The toddler next to me was whining from his high chair, pointing at a cup lying at my feet. I remembered being older than him and unable to speak, a woman taking care of me and a boy peeing in my orange juice, getting into a fight with someone whose arms were the width of my thigh and clinging to the woman’s necklace, white pearls in my fist spilling all over the floor. I remembered my father examining the bruise on my head and never seeing the woman or her family again. I remembered, after that, my father standing at the corner of our street in Shaw Woods with his arms crossed to his chest, waiting for the school bus to drop me off.
“What about a family?” It was Rose’s voice.
“What?” I said. For a moment I wanted to think she was referring to the family I’d told her about, having to do with the gene, but of course that’s not what she meant.
“Don’t you want to have children?”
“No.” I picked up the plastic cup off the floor and handed it back to Mitchell.
“No?”
“No.”
“She doesn’t really mean that, Mom,” Aeden said.

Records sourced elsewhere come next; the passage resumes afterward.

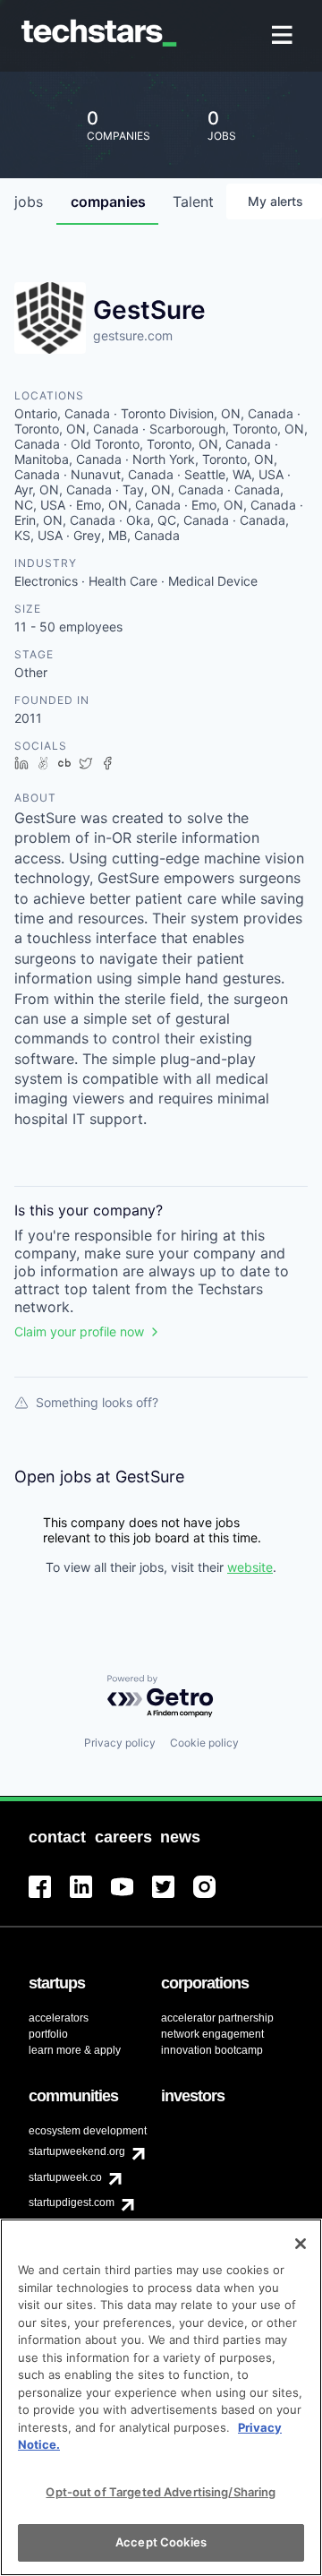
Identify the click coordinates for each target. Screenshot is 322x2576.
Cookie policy (204, 1742)
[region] (161, 2397)
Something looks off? (97, 1402)
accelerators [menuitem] (59, 2018)
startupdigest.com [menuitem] (71, 2202)
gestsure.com (133, 335)
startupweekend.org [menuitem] (77, 2151)
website (250, 1567)
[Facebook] (49, 1897)
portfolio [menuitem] (48, 2034)
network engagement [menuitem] (212, 2034)
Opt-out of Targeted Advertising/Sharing (160, 2492)
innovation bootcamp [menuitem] (212, 2050)
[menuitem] (284, 36)
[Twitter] (172, 1897)
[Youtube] (131, 1897)
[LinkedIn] (90, 1897)
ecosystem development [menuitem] (88, 2131)
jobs (28, 201)
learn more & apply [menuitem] (75, 2050)
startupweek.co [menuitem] (65, 2177)
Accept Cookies (161, 2542)
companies (108, 201)
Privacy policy (120, 1742)
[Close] (300, 2243)
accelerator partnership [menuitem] (217, 2018)
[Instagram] (213, 1897)
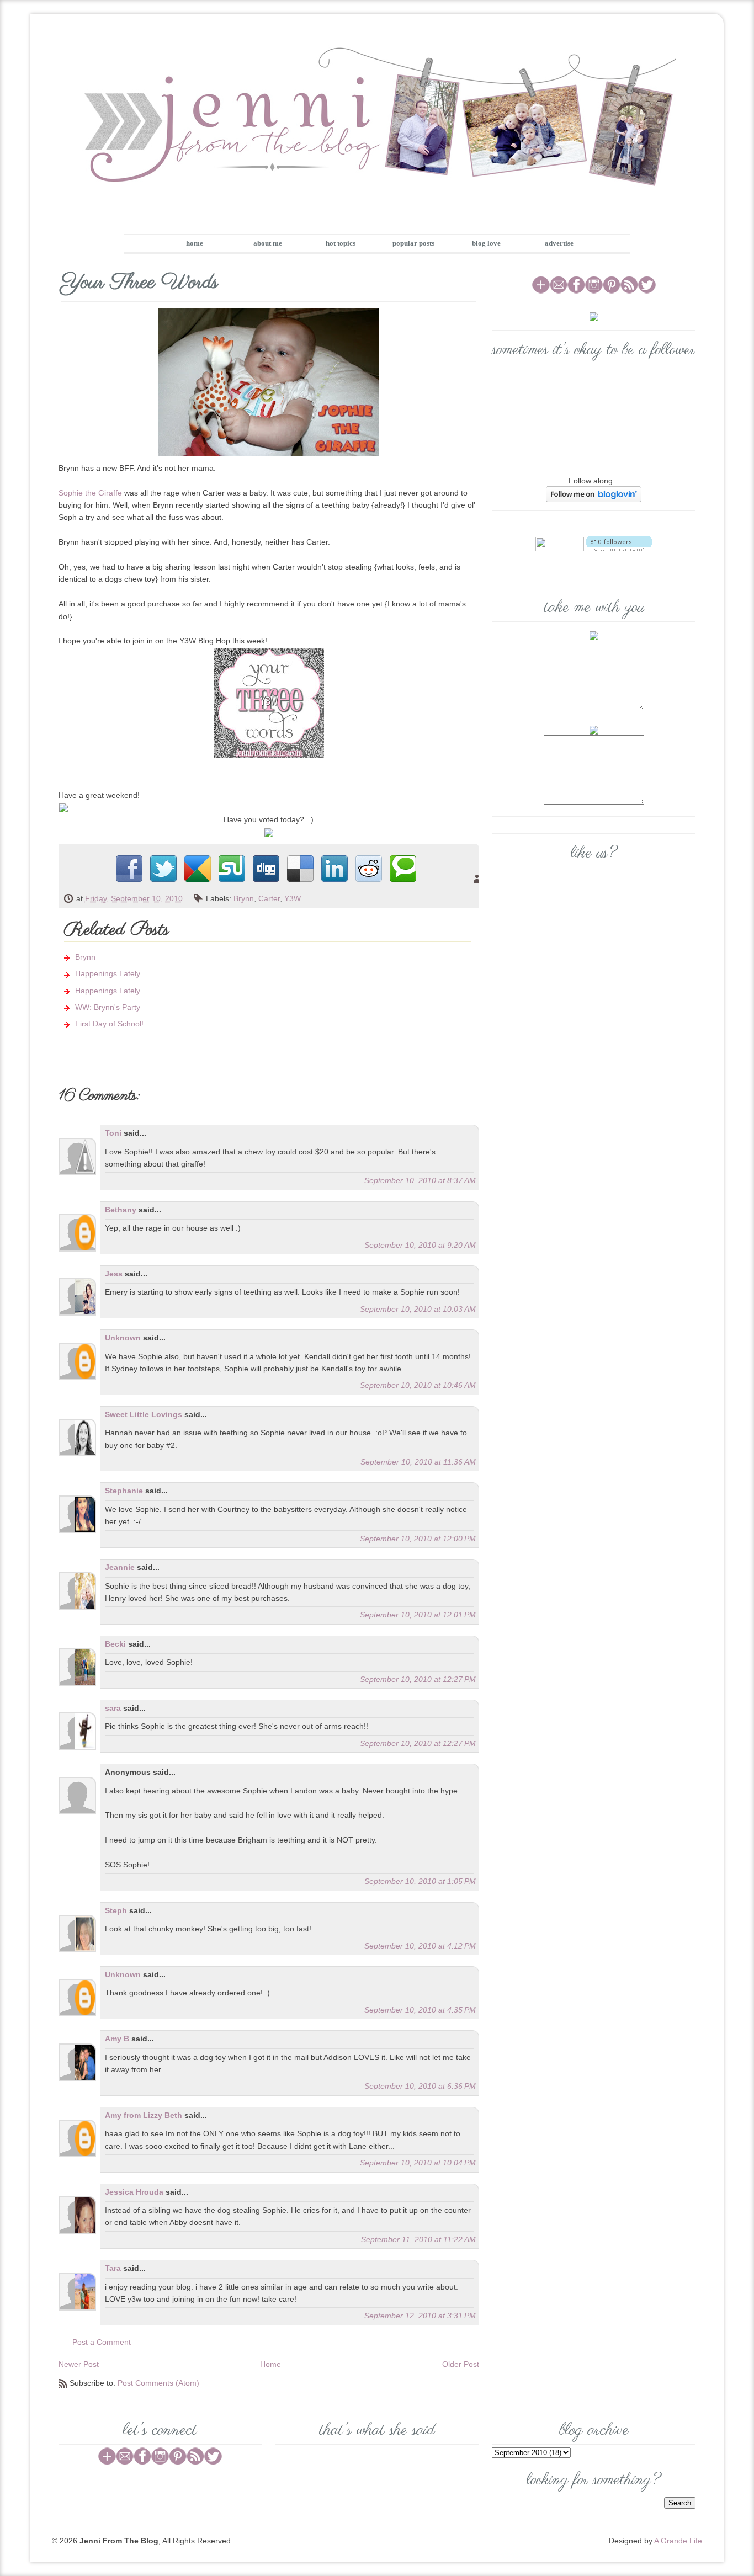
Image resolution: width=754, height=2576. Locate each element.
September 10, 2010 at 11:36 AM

“Yes, I do,” I said, feeling suddenly fed up with the whole pretense. “Motherhood is overrated, if you ask me. Human company is overrated.”
The silence that followed this last statement was so acute I could hear someone talking in the den, where Matthew had left the tennis match running. Rose was no longer looking at me. No one was except for Aeden, who was inexplicably smiling at me, as though I’d made some subtle kind of joke whose meaning he alone had un
derstood.
“Any news from Allegra?” his mother asked him.
I lifted my glass off the table and downed the rest of the wine.
The next hour I spent making an effort to eat the thousand-layer cake Monica had graciously offered me a slice of and helping Rose clear the table, moving in a mindless state of inebriation between the dining room and the kitchen. On one of my returns to the kitchen I paused by Mark, who was at his makeshift table with an origami book, folding strips of colored paper with his hands. I had entertained the idea of sitting with him, but all I could do was stand there with my tray and watch. He raised his head and gave me a fierce funny look, as if to let me know he knew that I was there. “Are you still mad at my uncle?” he asked.
“I wasn’t mad,” I said.
“I like your hair.”
“Why?”
“It’s different.”
“How?”
He shrugged. “Just different.”
“I like that airplane you’re building.”
“It’s not an airplane,” he said. “It’s a swan.”
When I returned to the dining room Robert was unfolding a crumbling road map on the table. Aeden was in the den. I could hear him laughing, and Mitch egging him on. Then he came into the dining room and walked up to me and asked me if I wanted to go for a walk. His father raised his head from the map he’d been studying and looked at me. “Or you can drive out east with me,” he said. “I’ll take you on a sightseeing tour of the Bayonne Bridge. In honor of your soon-to-be-celebrated molecular bridge,” he added without irony.
I smiled at him, and shook my head.
“You should go with him, Em,” Aeden encouraged.
“C’mon,” Robert told me. “Put that stupid thing down.” Meaning the tray in my hands. “We’ll have a good time.”
He was an ordinary-looking man, with a balding head and a sweet smile, one of those people you sometimes end up wishing you’d gotten to spend more time with. But I turned the offer down. I don’t remember exactly what excuse I ended up giving him. I may have told him I was tired and wanted to go upstairs and rest, which was true. The larger truth, however, was that I wasn’t feeling up to it. But as things turned out, I might have been better off going on that sightseeing tour with Robert, disappearing from the house for a couple of hours and forgetting that Aeden was looking to leave the lab. And forgetting also what I’d said about human company.